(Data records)

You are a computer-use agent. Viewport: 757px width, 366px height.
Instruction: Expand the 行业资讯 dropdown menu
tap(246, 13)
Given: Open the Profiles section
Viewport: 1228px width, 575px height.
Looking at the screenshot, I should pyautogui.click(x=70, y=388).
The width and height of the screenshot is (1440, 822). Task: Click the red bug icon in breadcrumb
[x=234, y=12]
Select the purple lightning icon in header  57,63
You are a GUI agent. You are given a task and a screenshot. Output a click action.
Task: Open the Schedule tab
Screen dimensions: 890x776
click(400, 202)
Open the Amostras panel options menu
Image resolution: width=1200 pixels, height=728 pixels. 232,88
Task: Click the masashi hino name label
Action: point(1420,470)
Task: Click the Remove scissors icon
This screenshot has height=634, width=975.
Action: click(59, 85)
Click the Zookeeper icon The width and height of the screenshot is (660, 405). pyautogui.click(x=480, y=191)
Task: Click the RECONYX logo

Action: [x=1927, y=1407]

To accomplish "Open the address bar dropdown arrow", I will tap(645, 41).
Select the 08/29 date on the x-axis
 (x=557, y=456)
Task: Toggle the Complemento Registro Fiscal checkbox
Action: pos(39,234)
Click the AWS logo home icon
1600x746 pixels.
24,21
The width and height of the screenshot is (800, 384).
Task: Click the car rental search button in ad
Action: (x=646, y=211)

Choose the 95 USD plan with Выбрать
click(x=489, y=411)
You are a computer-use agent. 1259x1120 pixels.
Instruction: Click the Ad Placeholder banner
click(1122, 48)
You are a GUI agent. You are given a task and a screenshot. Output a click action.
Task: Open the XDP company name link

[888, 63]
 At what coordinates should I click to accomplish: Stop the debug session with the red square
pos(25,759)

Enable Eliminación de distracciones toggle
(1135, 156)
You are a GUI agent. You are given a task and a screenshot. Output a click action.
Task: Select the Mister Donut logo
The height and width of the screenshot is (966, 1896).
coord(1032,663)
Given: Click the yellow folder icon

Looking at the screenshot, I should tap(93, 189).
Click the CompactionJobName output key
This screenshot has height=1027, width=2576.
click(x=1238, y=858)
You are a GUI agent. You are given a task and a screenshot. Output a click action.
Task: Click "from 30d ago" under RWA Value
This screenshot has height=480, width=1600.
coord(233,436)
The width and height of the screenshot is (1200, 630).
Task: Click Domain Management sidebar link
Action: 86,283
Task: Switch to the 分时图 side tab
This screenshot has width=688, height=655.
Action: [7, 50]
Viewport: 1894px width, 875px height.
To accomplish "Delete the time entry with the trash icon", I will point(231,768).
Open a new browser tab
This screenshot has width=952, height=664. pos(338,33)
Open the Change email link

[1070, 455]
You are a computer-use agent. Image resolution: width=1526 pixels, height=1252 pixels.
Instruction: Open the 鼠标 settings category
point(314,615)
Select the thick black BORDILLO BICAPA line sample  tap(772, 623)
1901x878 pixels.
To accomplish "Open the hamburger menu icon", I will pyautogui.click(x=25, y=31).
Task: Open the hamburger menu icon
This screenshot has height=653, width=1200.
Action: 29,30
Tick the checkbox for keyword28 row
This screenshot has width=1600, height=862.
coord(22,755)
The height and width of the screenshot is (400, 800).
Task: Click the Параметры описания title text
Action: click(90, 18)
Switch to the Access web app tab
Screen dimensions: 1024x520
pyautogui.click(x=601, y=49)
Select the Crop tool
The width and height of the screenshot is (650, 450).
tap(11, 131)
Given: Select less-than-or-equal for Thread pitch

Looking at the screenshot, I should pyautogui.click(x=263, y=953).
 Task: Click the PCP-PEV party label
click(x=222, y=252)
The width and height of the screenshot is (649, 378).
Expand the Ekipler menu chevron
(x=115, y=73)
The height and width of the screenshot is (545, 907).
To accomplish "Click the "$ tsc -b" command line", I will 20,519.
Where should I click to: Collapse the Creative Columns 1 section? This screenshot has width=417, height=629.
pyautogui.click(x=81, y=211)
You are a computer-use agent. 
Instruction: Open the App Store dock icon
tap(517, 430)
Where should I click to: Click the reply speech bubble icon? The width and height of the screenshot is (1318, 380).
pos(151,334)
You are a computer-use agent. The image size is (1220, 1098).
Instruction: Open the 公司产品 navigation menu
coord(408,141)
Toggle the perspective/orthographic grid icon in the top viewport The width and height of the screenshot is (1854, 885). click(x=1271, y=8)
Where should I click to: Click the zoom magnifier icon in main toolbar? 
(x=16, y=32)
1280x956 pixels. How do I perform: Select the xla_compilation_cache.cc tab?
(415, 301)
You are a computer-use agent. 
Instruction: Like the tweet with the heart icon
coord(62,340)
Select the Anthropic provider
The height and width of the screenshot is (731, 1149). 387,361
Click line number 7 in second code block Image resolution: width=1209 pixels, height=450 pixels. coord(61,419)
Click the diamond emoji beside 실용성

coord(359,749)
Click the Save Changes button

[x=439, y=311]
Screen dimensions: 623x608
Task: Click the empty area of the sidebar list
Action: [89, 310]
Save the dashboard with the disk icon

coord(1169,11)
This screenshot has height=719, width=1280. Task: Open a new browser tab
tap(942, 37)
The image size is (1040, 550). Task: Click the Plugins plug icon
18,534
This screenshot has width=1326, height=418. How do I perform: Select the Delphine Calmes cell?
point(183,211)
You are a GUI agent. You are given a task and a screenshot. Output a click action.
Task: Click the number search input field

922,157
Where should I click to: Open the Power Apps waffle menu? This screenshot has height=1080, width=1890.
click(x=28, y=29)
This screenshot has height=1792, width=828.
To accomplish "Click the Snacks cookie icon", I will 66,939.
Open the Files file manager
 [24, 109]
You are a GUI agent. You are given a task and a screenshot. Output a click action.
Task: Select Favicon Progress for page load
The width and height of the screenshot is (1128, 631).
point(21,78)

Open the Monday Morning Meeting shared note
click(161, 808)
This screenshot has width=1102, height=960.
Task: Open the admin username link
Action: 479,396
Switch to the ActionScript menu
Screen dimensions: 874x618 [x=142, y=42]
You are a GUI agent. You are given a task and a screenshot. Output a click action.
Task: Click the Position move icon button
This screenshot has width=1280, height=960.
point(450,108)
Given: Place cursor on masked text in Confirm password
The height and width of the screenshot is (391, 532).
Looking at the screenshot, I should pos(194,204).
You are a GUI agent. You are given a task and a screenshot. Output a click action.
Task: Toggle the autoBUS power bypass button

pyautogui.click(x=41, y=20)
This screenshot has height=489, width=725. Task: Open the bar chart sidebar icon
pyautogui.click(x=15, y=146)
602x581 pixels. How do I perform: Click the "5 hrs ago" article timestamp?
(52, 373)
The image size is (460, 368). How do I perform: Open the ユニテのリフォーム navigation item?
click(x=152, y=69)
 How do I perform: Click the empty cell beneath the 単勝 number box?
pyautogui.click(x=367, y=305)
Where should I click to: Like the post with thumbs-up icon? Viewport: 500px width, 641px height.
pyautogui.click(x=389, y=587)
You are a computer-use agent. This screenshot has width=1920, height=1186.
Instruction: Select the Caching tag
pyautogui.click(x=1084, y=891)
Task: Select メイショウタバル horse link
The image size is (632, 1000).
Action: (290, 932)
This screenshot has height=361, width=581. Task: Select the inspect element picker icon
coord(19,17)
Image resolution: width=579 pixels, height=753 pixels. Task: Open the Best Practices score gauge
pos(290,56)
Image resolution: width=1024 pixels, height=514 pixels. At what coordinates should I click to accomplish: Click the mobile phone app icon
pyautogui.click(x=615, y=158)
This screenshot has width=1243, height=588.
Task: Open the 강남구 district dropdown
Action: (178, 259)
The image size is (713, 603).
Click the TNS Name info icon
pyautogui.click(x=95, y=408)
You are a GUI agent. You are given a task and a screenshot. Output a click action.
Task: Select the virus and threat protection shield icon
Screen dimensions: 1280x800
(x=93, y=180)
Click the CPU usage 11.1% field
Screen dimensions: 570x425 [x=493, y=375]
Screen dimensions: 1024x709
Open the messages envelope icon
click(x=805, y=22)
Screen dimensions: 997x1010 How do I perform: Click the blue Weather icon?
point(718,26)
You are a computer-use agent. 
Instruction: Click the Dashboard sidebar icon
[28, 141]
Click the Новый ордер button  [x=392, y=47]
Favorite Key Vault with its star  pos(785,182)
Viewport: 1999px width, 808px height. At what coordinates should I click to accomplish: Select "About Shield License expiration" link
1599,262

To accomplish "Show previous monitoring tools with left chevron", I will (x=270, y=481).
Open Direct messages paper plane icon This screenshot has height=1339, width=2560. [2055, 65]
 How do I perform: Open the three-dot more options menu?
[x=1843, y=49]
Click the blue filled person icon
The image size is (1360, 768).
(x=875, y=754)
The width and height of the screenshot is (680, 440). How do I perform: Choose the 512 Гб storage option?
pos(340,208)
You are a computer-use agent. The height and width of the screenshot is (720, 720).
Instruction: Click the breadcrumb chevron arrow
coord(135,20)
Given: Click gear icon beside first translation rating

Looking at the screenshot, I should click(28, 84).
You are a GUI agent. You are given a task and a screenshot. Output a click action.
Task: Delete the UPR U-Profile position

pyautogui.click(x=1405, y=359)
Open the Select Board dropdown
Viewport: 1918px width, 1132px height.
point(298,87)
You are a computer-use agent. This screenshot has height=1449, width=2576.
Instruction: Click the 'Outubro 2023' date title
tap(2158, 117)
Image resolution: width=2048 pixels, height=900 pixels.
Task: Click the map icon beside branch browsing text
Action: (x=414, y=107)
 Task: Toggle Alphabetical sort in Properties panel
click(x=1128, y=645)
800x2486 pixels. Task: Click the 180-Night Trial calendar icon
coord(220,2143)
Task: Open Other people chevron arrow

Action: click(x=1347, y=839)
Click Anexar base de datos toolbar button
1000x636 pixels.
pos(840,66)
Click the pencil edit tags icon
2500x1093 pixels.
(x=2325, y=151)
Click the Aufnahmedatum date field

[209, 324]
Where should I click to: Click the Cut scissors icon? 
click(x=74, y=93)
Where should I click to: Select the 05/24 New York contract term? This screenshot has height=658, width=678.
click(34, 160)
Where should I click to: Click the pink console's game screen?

◆ Aim of the task
Reply with nothing but the count of lines in the entries above that contain "hamburger".

◆ Solved exercise
2